** START SOURCE **
It’s part four of my / our Ford Funderbird Fantastic, and you’ll be immensely pleased to hear that it’s also the final instalment. If you have any strong feelings towards or against these multi-part features, or about R.A-S.H in general, don’t be afraid to comment, so I know whether to pat myself on the back or, alternatively, to go to the pub, order many pints of Adnams Ghost Ship and sob myself into a tragic, alcohol-fogged spiral of depression.
Yesterday we visited the ninth generation Thunderbird and, generally, things were looking up. The wild styling excesses of the past had been dismissed and a stylish, aerodynamic form had been introduced, along with the powerplants to back things up. But time passes, and stuff gets old, and the T’Bird had been wearing the same old undergarments for ages.
It’s ’89, Public Enemy are in the charts. Say hello to Thunderbird Ten.
MN12 was the code and what it meant was an all new T-Bird from the ground up. Though components might have been shared with other FoMoCo machines, the platform was only used by the Thunderbird (and Cougar sister), and by the Lincoln MKVIII in stretched format.
** END SOURCE **
SHORT EXERCISE A =>
In the rows, rewrite the stretch from the line containing "Task: Select the 4,000" through the line containing "coord(89,41)", replacing "Open" with "Launch" every time it appears and leaving everything else unchanged.
** START DATASET ROWS **
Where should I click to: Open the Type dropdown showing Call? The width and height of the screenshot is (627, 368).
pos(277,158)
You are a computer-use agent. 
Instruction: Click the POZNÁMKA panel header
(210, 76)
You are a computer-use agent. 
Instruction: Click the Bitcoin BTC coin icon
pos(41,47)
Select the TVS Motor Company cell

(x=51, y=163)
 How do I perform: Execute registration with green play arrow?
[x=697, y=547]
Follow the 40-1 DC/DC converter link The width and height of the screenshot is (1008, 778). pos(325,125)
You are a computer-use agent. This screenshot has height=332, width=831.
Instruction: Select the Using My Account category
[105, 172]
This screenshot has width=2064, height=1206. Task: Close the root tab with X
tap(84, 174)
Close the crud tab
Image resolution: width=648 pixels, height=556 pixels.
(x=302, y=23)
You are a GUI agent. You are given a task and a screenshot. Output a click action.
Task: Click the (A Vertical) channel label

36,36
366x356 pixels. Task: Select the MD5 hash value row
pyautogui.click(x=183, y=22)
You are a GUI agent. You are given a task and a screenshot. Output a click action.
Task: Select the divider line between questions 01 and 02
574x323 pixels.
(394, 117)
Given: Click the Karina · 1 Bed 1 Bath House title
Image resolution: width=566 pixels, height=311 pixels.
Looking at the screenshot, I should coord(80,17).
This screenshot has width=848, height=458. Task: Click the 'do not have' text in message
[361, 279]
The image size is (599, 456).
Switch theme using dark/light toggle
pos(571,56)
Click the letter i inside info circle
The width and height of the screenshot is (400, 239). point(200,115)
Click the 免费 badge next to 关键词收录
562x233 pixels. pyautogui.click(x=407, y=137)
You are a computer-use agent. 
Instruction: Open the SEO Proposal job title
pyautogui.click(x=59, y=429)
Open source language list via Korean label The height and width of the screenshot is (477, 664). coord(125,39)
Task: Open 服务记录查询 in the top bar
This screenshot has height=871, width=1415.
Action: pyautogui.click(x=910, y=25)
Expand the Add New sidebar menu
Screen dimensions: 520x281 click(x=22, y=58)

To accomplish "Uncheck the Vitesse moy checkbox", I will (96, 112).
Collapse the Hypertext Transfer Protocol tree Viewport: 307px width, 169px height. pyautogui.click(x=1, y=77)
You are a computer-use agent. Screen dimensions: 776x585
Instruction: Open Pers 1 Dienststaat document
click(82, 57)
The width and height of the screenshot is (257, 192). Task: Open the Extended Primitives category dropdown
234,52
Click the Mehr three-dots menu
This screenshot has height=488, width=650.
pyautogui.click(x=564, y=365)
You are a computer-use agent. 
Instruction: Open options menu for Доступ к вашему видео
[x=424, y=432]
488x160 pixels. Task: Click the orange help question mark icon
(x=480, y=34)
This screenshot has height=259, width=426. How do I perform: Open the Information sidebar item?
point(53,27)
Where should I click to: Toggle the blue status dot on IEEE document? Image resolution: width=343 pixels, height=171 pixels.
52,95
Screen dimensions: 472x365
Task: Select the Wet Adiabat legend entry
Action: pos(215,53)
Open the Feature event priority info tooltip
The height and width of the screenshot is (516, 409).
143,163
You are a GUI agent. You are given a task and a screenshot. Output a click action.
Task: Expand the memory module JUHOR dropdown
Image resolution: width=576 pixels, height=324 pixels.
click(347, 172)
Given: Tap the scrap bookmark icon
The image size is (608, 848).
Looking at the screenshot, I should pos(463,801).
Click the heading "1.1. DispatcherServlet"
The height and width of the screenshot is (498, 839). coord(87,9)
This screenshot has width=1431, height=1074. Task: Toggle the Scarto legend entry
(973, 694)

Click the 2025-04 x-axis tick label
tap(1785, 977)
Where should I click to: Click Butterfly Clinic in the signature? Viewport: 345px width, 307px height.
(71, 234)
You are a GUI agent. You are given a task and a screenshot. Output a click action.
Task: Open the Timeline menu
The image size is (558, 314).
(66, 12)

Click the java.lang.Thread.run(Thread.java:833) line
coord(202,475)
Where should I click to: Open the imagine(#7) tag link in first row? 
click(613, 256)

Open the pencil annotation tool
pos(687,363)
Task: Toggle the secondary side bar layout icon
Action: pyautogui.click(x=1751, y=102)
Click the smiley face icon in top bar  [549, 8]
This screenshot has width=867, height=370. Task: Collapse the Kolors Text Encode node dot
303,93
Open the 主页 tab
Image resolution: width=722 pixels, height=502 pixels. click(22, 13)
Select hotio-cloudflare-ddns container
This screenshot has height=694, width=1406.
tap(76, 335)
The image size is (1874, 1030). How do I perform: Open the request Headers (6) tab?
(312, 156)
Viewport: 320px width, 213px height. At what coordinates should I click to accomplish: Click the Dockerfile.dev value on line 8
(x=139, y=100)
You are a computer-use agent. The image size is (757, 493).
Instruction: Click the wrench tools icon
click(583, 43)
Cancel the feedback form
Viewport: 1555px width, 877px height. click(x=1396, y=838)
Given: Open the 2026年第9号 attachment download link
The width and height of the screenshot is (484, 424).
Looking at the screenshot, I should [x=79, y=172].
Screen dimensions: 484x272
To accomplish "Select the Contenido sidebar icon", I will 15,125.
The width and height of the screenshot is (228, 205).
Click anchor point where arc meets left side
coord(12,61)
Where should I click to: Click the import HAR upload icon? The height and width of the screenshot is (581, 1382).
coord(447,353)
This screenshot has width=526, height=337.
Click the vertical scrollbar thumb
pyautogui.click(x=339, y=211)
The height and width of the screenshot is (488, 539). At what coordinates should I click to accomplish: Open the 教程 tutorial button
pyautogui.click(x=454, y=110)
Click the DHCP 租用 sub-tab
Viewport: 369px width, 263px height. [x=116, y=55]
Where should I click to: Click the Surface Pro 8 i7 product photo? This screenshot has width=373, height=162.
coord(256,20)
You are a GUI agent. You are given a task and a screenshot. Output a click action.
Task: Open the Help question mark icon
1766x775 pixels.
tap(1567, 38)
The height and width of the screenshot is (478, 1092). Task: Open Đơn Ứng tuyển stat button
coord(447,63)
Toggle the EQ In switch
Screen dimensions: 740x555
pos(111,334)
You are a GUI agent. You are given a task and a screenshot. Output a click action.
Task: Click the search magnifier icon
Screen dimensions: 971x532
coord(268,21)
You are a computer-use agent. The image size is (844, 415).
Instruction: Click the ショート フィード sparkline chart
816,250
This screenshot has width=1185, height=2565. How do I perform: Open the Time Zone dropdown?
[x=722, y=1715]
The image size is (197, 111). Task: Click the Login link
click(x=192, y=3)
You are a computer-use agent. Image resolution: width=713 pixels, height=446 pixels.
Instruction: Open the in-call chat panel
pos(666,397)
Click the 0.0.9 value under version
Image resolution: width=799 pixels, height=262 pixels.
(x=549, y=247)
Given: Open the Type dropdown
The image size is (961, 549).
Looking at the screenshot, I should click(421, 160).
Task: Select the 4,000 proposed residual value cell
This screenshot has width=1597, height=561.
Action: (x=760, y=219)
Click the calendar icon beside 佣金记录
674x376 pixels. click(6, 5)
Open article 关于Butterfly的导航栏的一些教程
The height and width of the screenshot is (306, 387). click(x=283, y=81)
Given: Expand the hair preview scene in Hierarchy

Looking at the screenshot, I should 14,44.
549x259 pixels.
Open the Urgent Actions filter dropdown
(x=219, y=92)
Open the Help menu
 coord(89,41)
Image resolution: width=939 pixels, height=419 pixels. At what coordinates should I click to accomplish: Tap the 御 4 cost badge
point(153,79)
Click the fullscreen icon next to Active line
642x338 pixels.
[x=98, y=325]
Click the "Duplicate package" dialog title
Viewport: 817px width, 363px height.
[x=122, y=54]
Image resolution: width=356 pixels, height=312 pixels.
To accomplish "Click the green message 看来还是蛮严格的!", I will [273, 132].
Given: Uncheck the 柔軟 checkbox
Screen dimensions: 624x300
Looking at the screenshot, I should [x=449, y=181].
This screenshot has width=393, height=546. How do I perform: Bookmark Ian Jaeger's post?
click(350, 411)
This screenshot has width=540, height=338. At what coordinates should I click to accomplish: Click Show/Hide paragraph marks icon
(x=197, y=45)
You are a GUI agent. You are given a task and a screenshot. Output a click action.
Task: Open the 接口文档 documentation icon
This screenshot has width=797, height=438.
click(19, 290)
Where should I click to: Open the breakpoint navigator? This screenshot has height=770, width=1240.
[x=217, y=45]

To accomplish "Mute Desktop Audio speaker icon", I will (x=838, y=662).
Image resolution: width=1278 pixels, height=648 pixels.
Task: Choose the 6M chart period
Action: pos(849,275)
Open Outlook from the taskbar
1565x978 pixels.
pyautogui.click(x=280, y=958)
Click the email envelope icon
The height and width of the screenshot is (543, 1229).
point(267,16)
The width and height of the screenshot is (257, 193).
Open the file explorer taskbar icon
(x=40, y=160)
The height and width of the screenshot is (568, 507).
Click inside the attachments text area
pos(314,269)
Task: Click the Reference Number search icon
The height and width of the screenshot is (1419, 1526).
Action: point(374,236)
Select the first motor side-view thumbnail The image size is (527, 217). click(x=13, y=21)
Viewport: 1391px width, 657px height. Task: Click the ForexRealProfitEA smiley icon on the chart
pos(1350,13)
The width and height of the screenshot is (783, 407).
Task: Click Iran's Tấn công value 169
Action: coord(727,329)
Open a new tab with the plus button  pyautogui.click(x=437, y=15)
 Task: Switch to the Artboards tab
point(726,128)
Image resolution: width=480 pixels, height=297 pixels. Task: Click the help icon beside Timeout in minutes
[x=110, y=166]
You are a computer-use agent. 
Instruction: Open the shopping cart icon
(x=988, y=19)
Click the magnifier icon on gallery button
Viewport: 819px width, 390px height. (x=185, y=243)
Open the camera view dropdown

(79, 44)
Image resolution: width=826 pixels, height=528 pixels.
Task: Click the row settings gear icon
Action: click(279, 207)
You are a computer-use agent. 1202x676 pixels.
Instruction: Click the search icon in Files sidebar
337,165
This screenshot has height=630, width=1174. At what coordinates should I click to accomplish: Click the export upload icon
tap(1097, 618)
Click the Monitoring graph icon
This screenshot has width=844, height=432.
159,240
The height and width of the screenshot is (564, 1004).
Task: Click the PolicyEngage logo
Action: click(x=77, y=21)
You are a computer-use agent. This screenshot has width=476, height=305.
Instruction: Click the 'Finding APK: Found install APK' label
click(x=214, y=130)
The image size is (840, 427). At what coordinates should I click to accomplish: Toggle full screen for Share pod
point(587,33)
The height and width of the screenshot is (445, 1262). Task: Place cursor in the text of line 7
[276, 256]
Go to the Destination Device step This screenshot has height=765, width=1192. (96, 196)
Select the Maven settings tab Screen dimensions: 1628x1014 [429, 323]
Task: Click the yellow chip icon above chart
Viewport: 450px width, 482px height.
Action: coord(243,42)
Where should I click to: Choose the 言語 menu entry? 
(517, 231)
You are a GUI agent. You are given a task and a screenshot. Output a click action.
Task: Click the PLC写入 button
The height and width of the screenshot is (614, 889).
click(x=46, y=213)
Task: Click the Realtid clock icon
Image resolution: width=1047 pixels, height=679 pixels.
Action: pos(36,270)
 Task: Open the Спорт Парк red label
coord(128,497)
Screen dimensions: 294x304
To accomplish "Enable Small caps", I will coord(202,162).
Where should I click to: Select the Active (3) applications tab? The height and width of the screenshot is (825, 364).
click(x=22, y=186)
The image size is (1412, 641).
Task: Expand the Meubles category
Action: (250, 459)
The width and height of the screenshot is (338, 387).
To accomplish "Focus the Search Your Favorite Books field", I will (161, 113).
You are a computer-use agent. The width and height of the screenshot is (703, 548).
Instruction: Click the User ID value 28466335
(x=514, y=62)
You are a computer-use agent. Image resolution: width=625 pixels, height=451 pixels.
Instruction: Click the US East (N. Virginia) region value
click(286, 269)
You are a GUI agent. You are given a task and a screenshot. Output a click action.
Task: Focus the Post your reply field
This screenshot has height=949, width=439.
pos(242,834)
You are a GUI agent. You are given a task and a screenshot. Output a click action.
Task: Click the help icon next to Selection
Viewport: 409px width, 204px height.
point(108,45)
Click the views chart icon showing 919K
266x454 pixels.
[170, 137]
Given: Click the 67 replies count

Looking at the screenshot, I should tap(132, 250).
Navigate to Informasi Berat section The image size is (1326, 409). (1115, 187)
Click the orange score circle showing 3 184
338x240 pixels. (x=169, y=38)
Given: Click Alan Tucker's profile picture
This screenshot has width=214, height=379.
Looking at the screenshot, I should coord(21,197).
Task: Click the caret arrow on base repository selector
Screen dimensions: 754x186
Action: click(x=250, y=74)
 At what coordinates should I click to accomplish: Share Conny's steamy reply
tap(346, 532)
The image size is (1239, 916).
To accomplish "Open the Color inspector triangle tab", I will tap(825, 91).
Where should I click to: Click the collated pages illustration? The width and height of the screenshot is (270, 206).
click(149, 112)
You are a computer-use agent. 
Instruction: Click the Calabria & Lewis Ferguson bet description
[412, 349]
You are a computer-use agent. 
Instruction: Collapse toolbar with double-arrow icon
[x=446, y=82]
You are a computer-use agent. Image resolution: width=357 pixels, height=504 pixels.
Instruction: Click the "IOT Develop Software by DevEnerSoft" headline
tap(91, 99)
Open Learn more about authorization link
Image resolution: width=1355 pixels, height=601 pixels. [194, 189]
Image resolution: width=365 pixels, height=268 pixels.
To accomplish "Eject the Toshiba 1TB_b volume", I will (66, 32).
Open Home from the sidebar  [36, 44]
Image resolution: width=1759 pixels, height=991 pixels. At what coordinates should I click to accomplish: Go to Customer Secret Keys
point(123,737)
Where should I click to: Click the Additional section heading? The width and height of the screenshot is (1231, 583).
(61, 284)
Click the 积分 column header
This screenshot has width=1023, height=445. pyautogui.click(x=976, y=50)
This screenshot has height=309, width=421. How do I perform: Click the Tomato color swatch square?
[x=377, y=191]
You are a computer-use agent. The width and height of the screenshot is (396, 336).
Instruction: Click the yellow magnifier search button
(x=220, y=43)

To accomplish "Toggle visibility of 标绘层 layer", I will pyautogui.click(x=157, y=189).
** END DATASET ROWS **
SHORT EXERCISE B =>
Copy word for word the stretch of the Thunderbird article from "Yesterday we visited" through "undergarments for ages.".

FINAL ANSWER A =>
Task: Select the 4,000 proposed residual value cell
This screenshot has width=1597, height=561.
Action: (x=760, y=219)
Click the calendar icon beside 佣金记录
674x376 pixels. click(6, 5)
Launch article 关于Butterfly的导航栏的一些教程
The height and width of the screenshot is (306, 387). click(x=283, y=81)
Given: Expand the hair preview scene in Hierarchy

Looking at the screenshot, I should 14,44.
549x259 pixels.
Launch the Urgent Actions filter dropdown
(x=219, y=92)
Launch the Help menu
 coord(89,41)

FINAL ANSWER B =>
Yesterday we visited the ninth generation Thunderbird and, generally, things were looking up. The wild styling excesses of the past had been dismissed and a stylish, aerodynamic form had been introduced, along with the powerplants to back things up. But time passes, and stuff gets old, and the T’Bird had been wearing the same old undergarments for ages.